Totally Anonymous – Tot Anon

2 out of 5

Label: self-released (?)

Produced by: ?

People – digital music can disappear! And, like, I don’t just mean in the sense that you don’t “own” it, though yes, but also – Totally Anonymous’ ‘Tot Anon’ joins a small group of things I picked up digitally that I can no longer track down any source of online. They’re already hard to find info on – I can just make assumptions based on their having released on Fuck’s supermegacorporation label – and now I own this album that I can’t see if there’s any explanatory blurbs about, or point you to a place to check it out on your own. I’m happy I “own” it, even if I don’t think it’s super great overall, but I’m also always a little bummed when stuff like this just goes -whoosh- from the internet.
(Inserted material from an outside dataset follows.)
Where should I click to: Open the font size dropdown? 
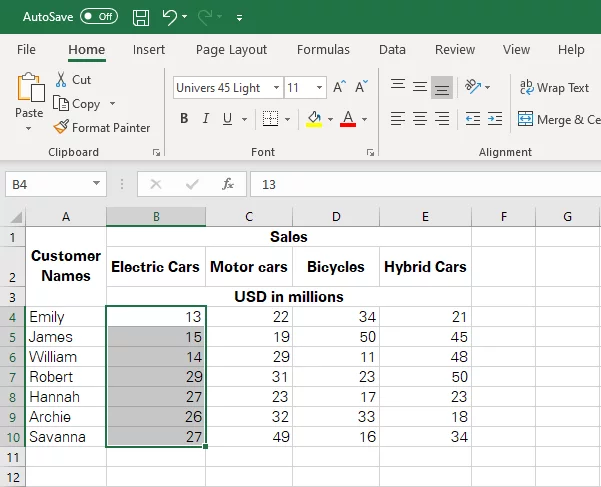[x=319, y=87]
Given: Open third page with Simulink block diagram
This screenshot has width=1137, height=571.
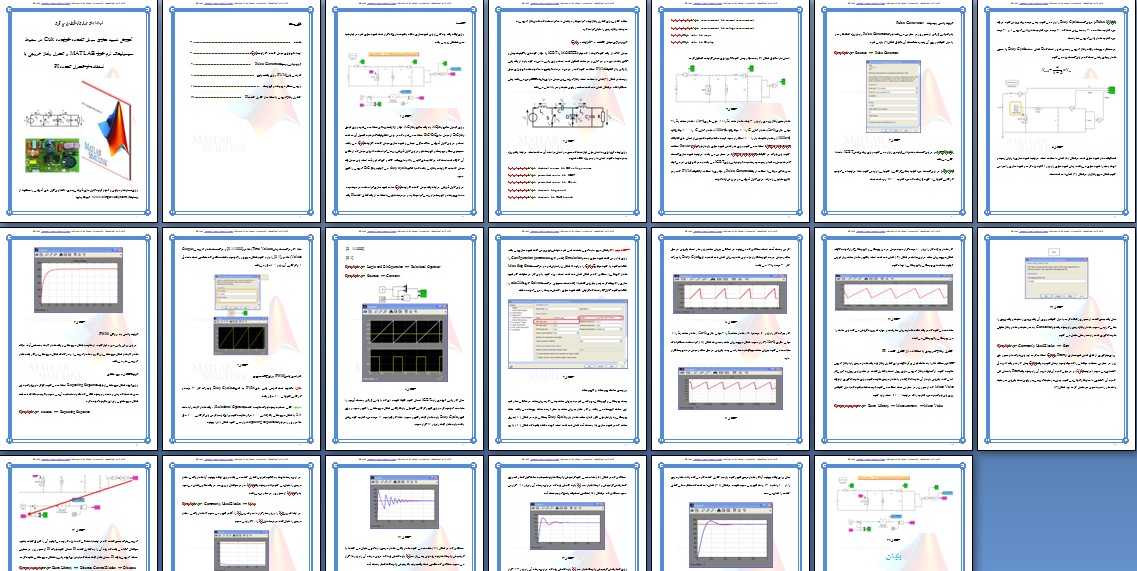Looking at the screenshot, I should coord(405,112).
I suppose that adds some mystique to the total lo-fi ear fuck that is Totally Anonymous – perhaps a drum machine and toy instrumentation, or maybe a guitar, lots of tape manipulation, drunken / stoned singing – but it’d also be fun to just know who was in this group, and be able to send them a message akin to: “that was weird.”

Similar to Santa’s Whispers, this album is a thin jangle of pop sketches, half-sung / half-spoken / half-chattered by what sounds like a female vocalist, and then butchered into non-song format most of the time via effing with the recording – looping, playing it back, chopping up the beat… anything to make it as humorously unpalatable as possible. On the first go-round, even with the other album in my rearview, I really struggled to find the musicality, and was thinking it was best to view this as strictly experimental stuff instead of, like, songs. After a fashion, though, I did come to quite like the loose, sing-songy nature of the album’s first half, which wanders in and out of a fair amount of pleasant melodies and then interstitials or stitching that’s comprised of noise, or our creators just messing around with loops and whatnot. But the back half of the album… woof. TA starts going heavy on the ‘just fucking with you’ pill, to the point of purposeful obnoxiousness, and it starts to edge the needle towards Too Much; there’s not enough balance of actual song to rescue it.

If you can fully switch offer to just hearing this as a gag, then the dose of hummable tunes is probably a bonus. Wanting it to be more of latter – as Santa’s Whispers was – curses the prank-like nature of the recording to not seem all that entertaining.